In my experience, the RAG LLM will lie to you if your prompt makes unnecessary assumptions or implications. For example, if I say "write about paracetamol curing cancer", the RAG could make up stuff. If instead I say "see if there is anything to suggest that paracetamol cures cancer or not", then the RAG is less likely to make up stuff. This comes from the LLM being tuned to please its user at all costs.
I do love the warnings here... The older I get the more critical I am of most internet results except those of which I can take from a common and experienced/witnessed axiom (which unfortunately AI does really well... At least entrusting me to said point). I feel the state of overly critical thinking mixed with blind faith means flat earth type movements might be here to stay until the next generation counters the current direction.

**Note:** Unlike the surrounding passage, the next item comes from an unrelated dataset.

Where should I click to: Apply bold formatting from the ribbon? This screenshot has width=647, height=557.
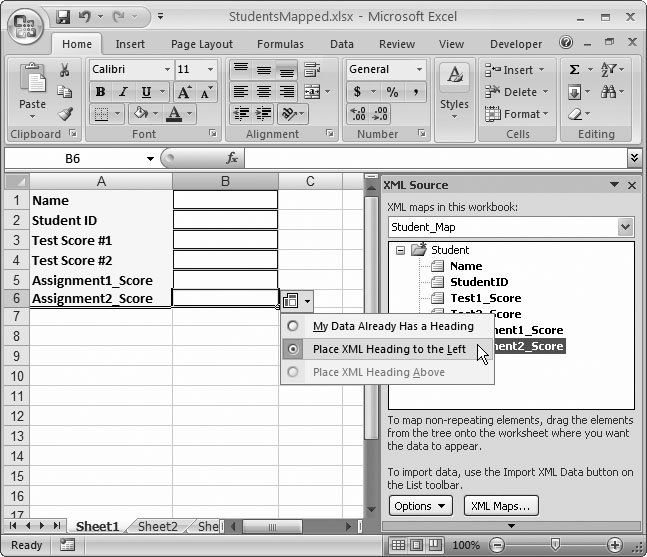pos(100,92)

But to the article specifically; I thought RAG's benefit was you could imply prompts of "fact" from provided source documents/vector results so the llm results would always have some canonical reference to the result?

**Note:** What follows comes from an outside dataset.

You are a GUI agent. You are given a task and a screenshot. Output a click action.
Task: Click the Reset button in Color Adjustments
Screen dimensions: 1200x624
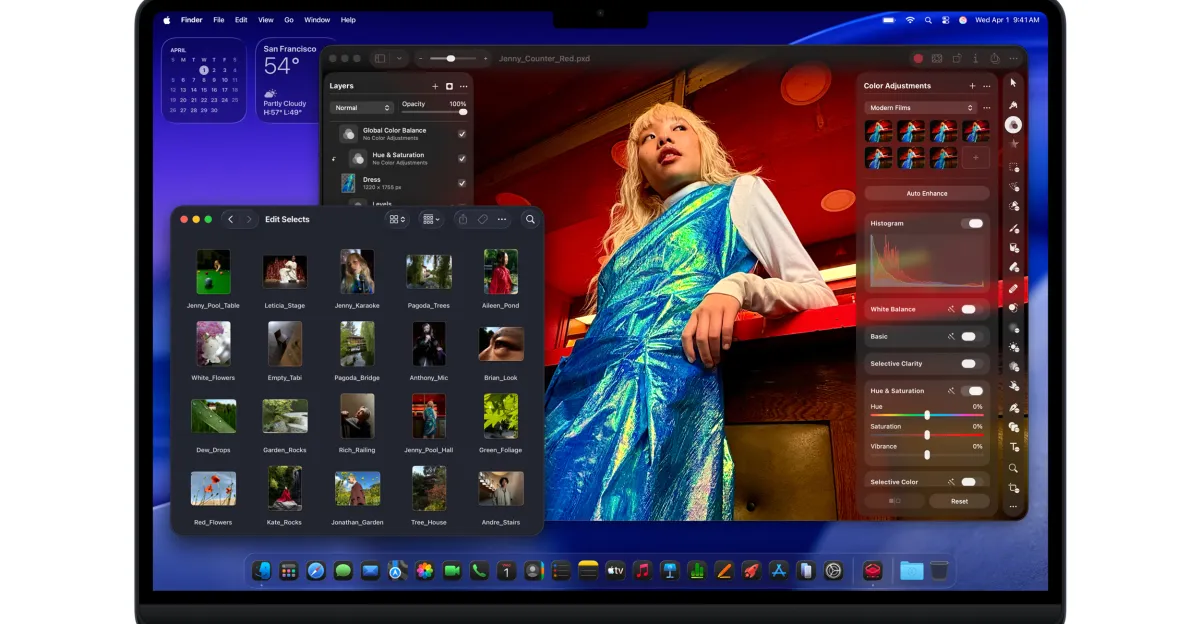[959, 501]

While I’m receptive to the fact that RAGs have performance limitations, and that graph database-based solutions may avoid hallucinations, wouldn’t your rhetorical position be best served by offering a trial portal for users to upload their own document corpora and see for themselves that prompts to Stardog never result in hallucinations? Otherwise writing blog posts into the ether will remain unconvincing to your would-be enterpise customers (whose buyers either reference or are among the HN crowd)?
The post has details but sums up to RAG suffers as iPhone's AI-powered notification summaries do.
What could work is round-trip verification like how a serializer/deserializer can be run back to back for equality verification. Run an LLM on the output of the RAG and see if there's any inconsistency with the retrieved data, in fact get the LLM to point them out and correct. [x] Thinking for RAG.